EXTRACTED INFORMATION START

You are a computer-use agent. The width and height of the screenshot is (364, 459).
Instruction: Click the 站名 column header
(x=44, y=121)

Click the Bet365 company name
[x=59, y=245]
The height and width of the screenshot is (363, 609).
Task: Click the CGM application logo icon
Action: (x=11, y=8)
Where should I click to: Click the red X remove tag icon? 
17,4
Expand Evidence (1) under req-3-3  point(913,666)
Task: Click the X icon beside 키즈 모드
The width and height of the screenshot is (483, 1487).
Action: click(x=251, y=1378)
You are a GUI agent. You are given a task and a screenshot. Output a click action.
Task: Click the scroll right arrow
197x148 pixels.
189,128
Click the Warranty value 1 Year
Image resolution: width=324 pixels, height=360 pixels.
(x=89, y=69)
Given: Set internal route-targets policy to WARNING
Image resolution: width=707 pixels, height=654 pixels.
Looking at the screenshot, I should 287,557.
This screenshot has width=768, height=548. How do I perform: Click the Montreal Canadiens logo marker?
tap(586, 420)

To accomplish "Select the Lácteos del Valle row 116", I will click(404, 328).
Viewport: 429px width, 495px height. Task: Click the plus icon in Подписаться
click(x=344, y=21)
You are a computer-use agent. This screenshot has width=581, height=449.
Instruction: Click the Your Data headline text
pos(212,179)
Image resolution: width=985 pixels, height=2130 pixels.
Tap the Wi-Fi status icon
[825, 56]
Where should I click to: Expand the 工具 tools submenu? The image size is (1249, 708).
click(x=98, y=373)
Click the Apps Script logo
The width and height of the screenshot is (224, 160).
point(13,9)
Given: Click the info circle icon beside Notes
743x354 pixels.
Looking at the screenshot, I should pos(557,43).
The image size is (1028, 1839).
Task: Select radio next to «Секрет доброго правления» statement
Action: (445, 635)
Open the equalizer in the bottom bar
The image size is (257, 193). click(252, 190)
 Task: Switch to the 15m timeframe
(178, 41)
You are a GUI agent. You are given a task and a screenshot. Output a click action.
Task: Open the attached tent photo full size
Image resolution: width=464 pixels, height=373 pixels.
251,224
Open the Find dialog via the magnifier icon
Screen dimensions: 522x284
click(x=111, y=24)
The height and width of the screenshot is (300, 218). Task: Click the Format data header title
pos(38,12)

EXTRACTED INFORMATION END

WHAT IS NEEDED: Your task is to extract the lines running from the one with "The height and width of the screenshot is (300, 218)." to the end of the material, inclusive, copying each exactly and adding nothing.

OUTPUT OF THE TASK:
The height and width of the screenshot is (300, 218). Task: Click the Format data header title
pos(38,12)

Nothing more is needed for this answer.